—Arvin Sayudha Aiden
Gue nggak melihatnya sampai hari Kamis. Aldila. Dia nggak muncul barang sebentar di hadapan gue. Iya gue tahu, sebab sekarang gue dan dia sudah menangani proyek yang berbeda artinya sudah semakin sedikit kemungkinan gue bisa melihatnya di kantor.

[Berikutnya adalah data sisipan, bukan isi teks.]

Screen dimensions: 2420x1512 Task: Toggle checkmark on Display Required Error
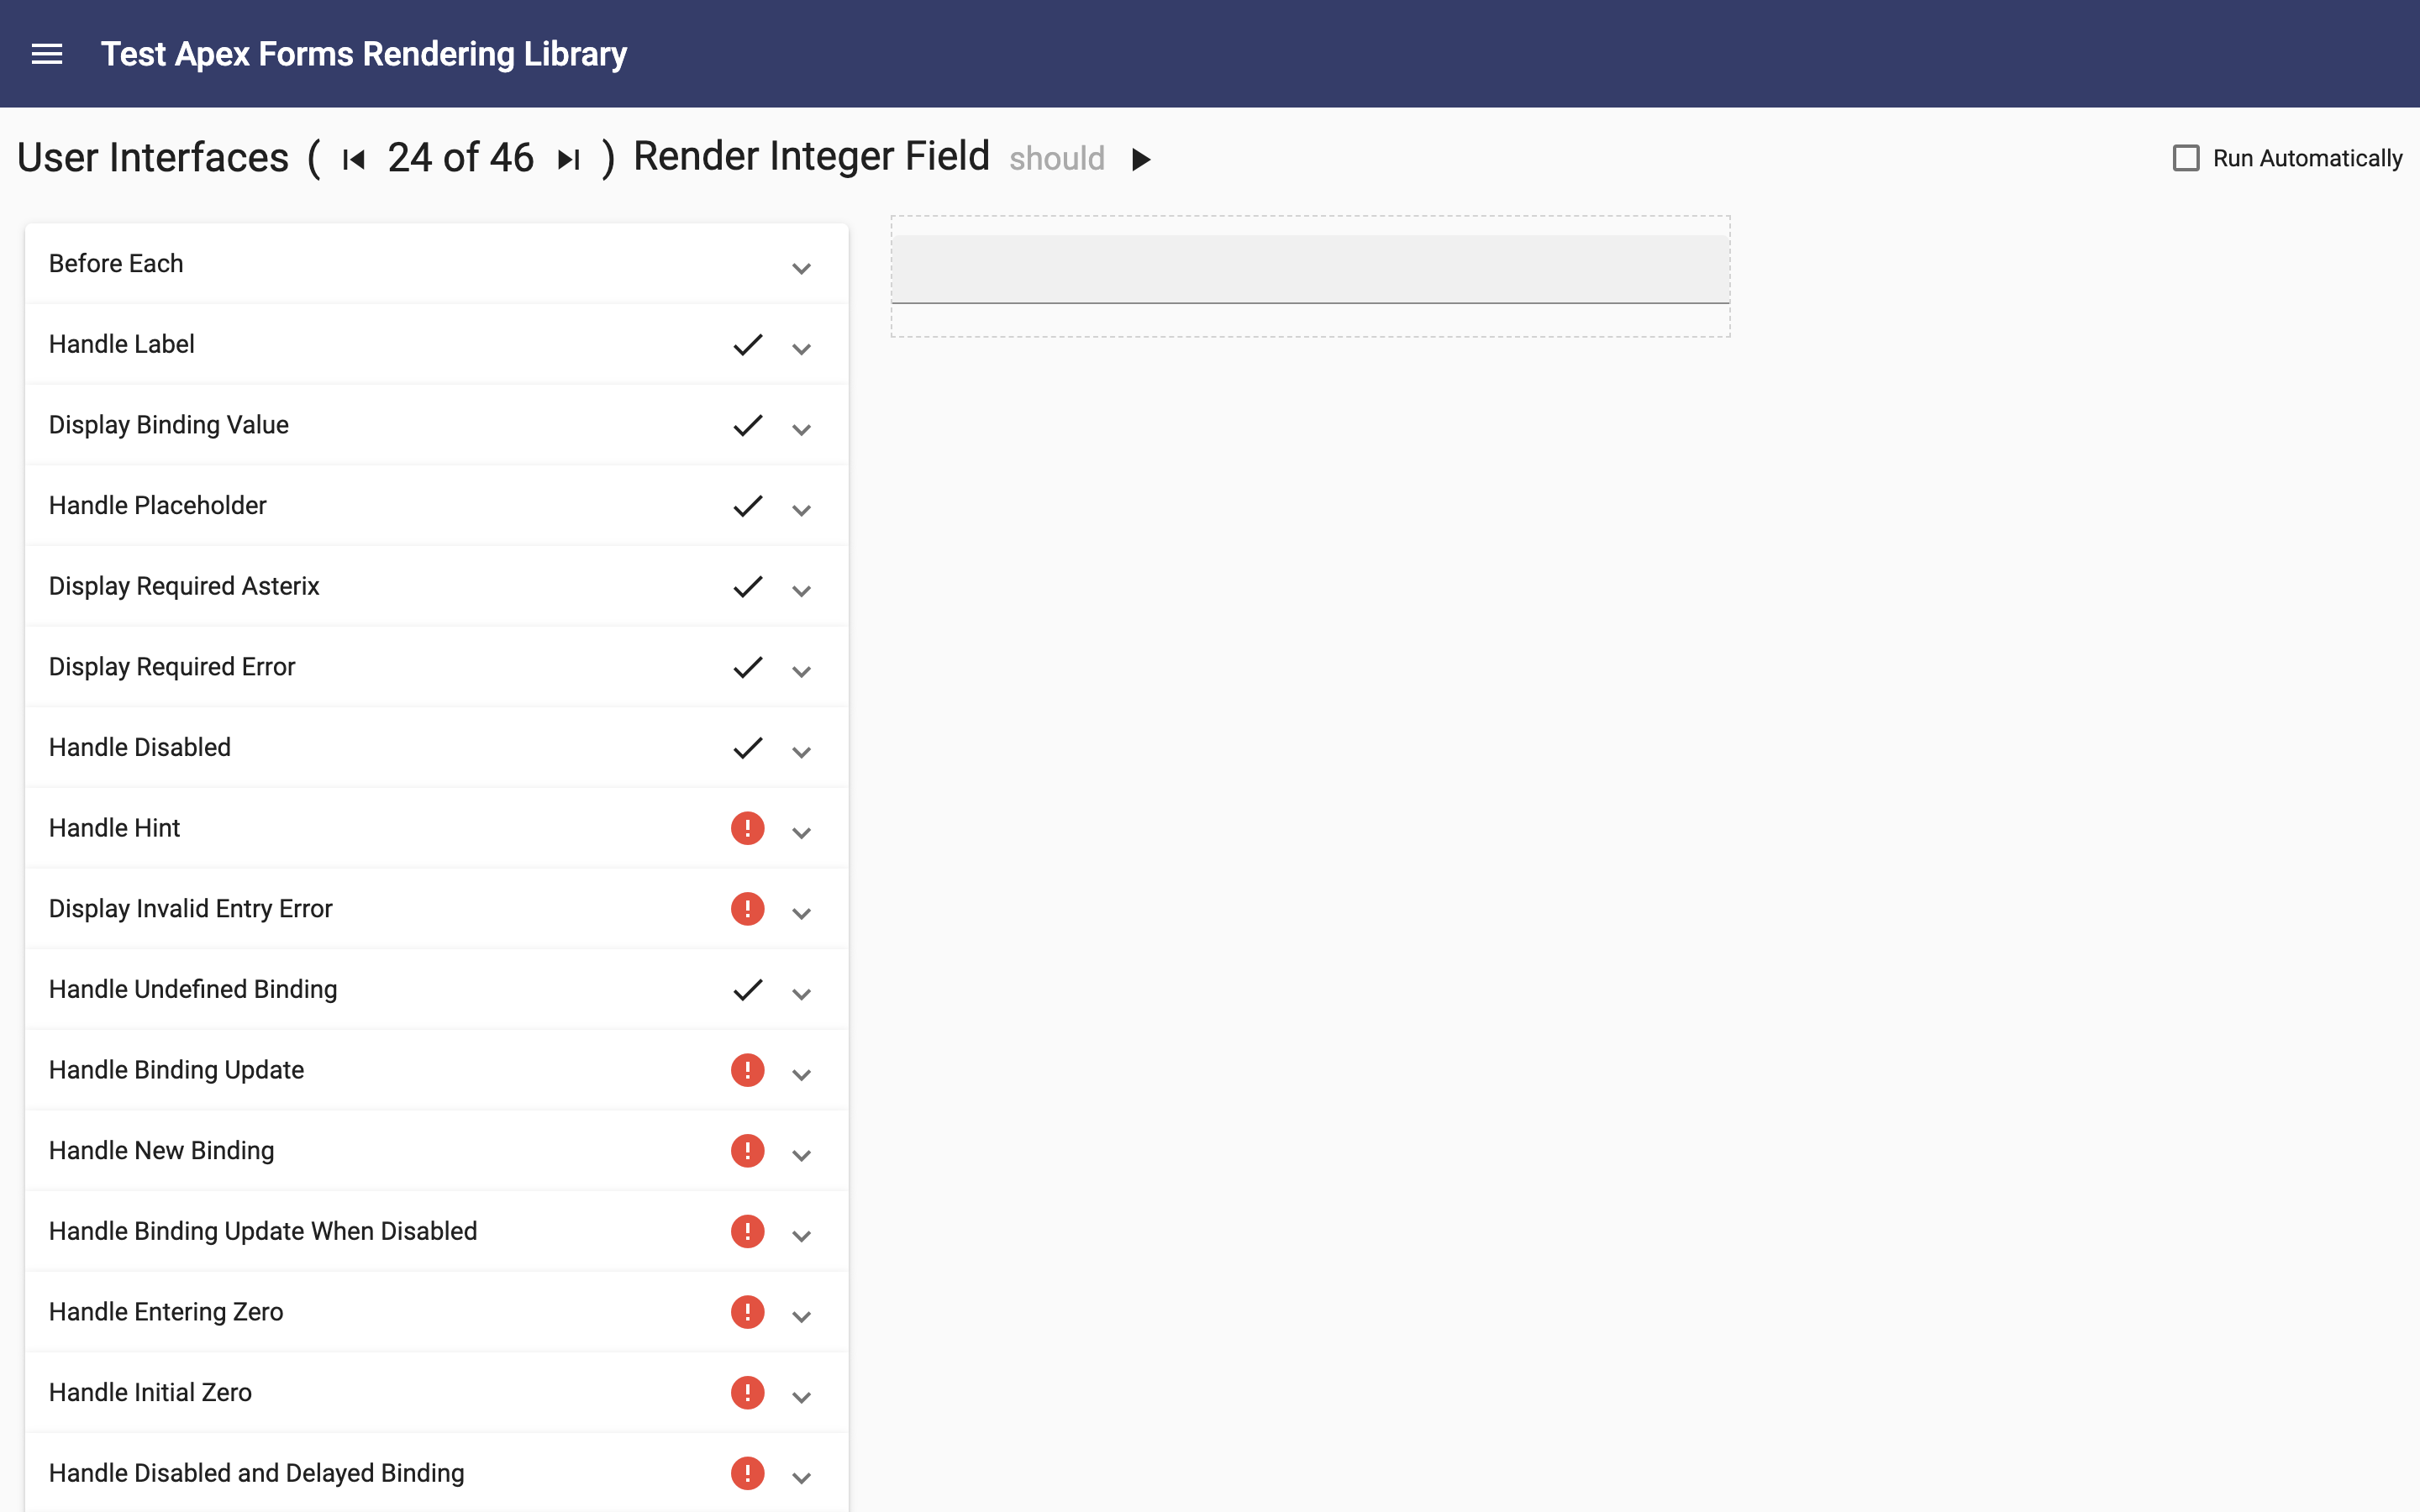[x=745, y=667]
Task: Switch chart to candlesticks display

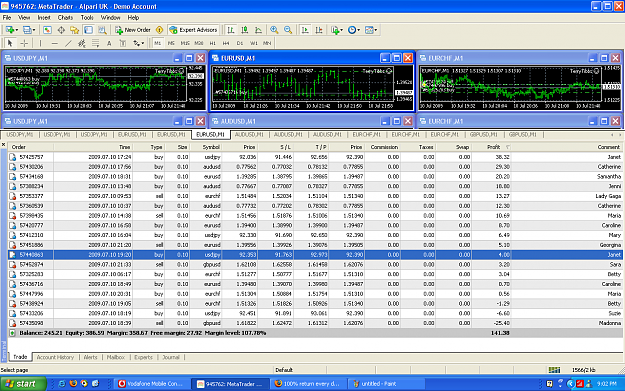Action: 245,30
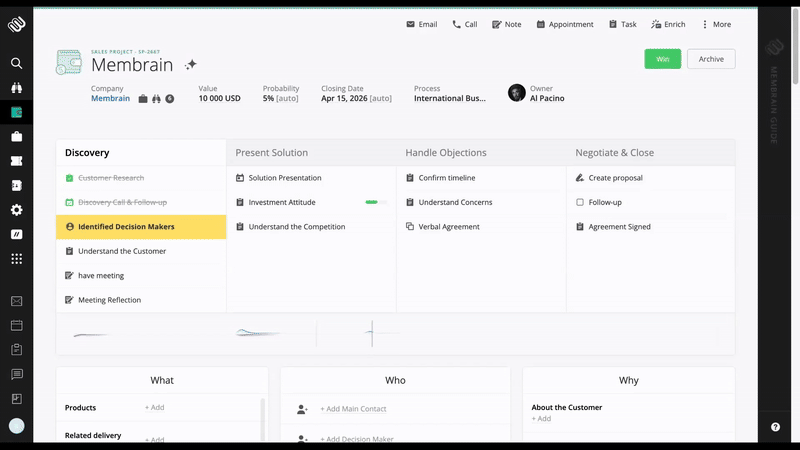This screenshot has width=800, height=450.
Task: Click the help question mark icon
Action: point(776,427)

Selain fakta dari dahulu kalau gue yang bekerja berbeda lantai dengannya, ada tambahan sekarang yakin gue yang nggak banyak berhubungan dengan orang-orang di lantai bawah. Gue jadi nggak punya alasan untuk sneaky turun ke sana. Kecuali kalau gue emang bener-bener gabut dan iseng. Tapi muka gue belum setebal itu. Apalagi masih kurang sebulan lagi gue baru bisa naik kontrak sebagai pegawai setelah masa probation ini.
Aldi juga nggak sering gue lihat ke pantry sini. Setidaknya selama 4 hari kerja ini gue nggak melihatnya ke sana. Dengan gue yang tiap 15 menit selalu menengok ke arah pantry sebelum ada yang menggeret gue turun buat makan.

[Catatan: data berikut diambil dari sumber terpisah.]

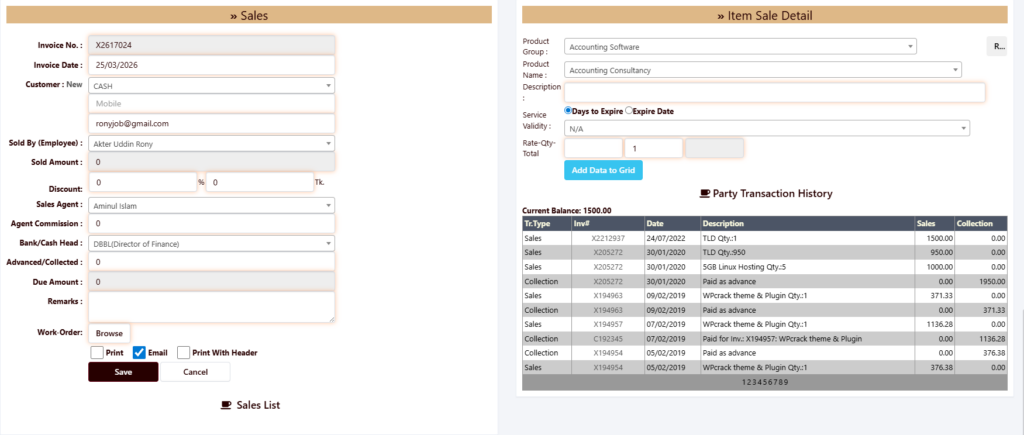Click Browse for Work-Order file

click(x=109, y=332)
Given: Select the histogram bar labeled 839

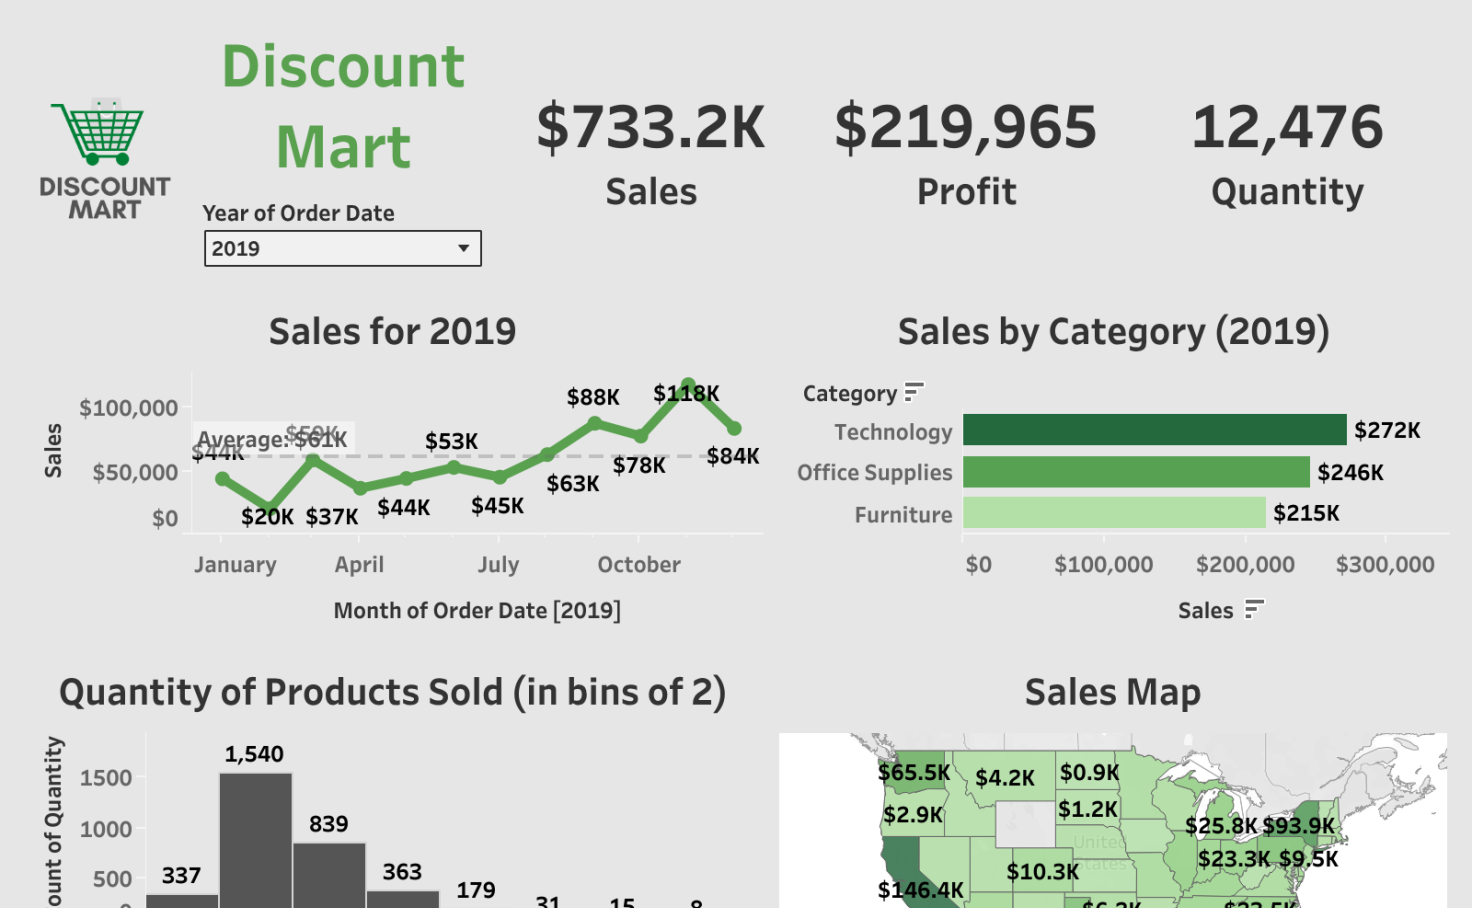Looking at the screenshot, I should click(x=329, y=875).
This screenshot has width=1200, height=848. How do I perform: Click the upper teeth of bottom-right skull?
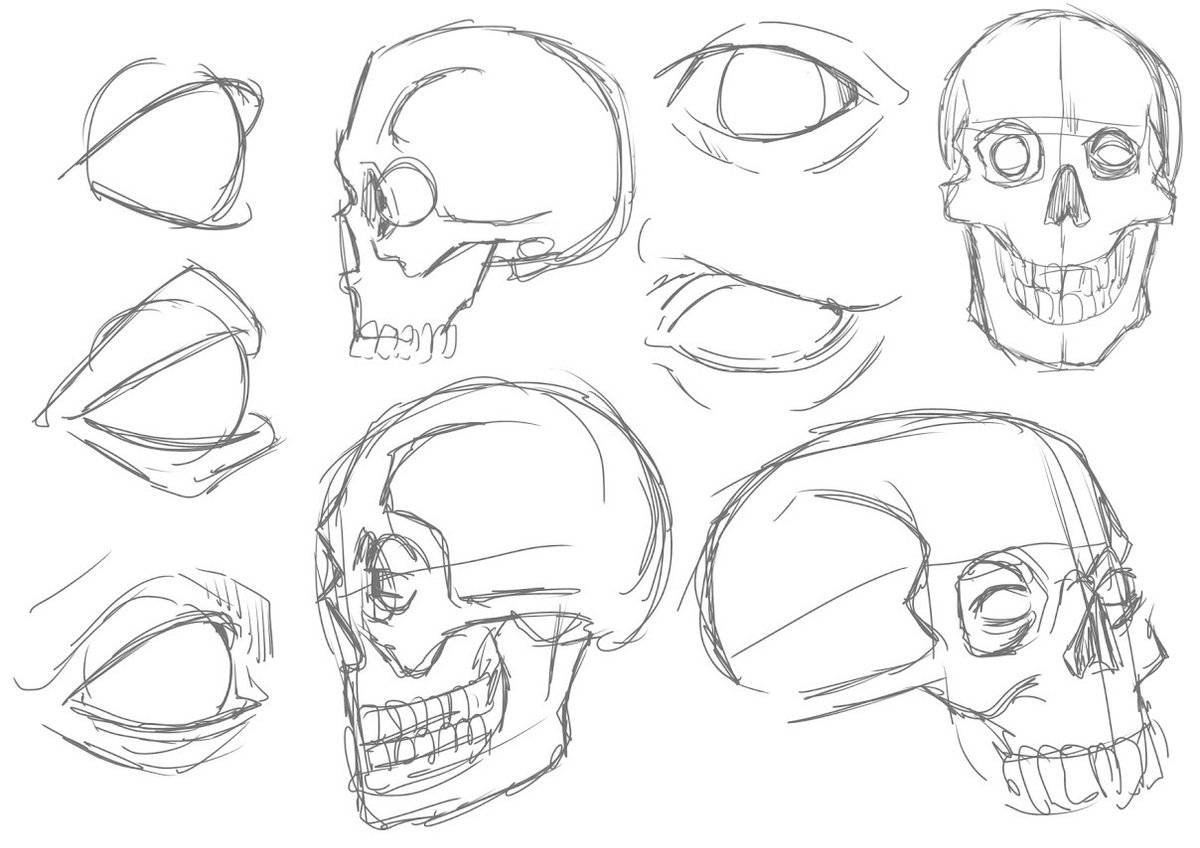click(1080, 764)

Gue menghela napas. Apalagi yang salah kali ini? Kayaknya minggu lalu pas main ke rumah gue Aldi baik-baik aja. Ia juga masih ngobrol santai dengan Mama, bahkan ikut makan malam dan pulang setelah cukup larut. Apa gara-gara itu? Apa gue harusnya ngajak dia sebentar aja?
Namun kemarin kan lama gara-gara diajak ngobrol Papa. Papa memang suka dengan lukisan dan ketika tahu Aldi suka melukis—gue baru ngerti juga tentang ini—gadis itu jadi diajak berbincang panjang soal salah satu seni rupa itu.

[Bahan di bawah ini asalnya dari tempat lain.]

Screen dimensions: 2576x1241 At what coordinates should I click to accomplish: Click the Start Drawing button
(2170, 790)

Papa bahkan mengajak Aldi masuk ruang kerjanya yang memiliki dua lukisan besar di dindingnya. Saking semangatnya, Papa juga akhirnya mengajak Aldi ke gudang penyimpanan tempat lukisan lamanya disimpan. Yang karenanya Aldi jadi bersin-bersin oleh debu.
Eh?! Apa alergi debunya makin parah maka dia nggak masuk kerja? Namun pesan gue malam itu masih dibalas dan dia bilang baik-baik saja setelah minum obat anti alergi. Hanya itu percakapan maya terakhir kami. Setelahnya tidak ada lagi.
Hei, tnyt gue belum kelar. Bakal kelar jm 8. Ttp jd ktmu?
Ada pesan yang baru masuk ke dm instagram. Aplikasi jejaring sosial itu sekarang gue install lagi setelah bertahun-tahun gue nggak merasa memerlukannya. Gue sudah mengikuti profil Aldi setelah ia meng-approve permintaan follow dari gue, meski gadis itu belum mengunggah update apa-apa. Setidaknya lewat ini gue bisa menghubungi orang lain termasuk janjian dengan Dokter Ratna.
Nggak, kok. Bukan gue lagi sakit—apalagi sakit hati—tetapi emang gue ada perlu sama sahabat Aldi itu. Pengen ngobrol aja kok (bukan buat nikung, bukan).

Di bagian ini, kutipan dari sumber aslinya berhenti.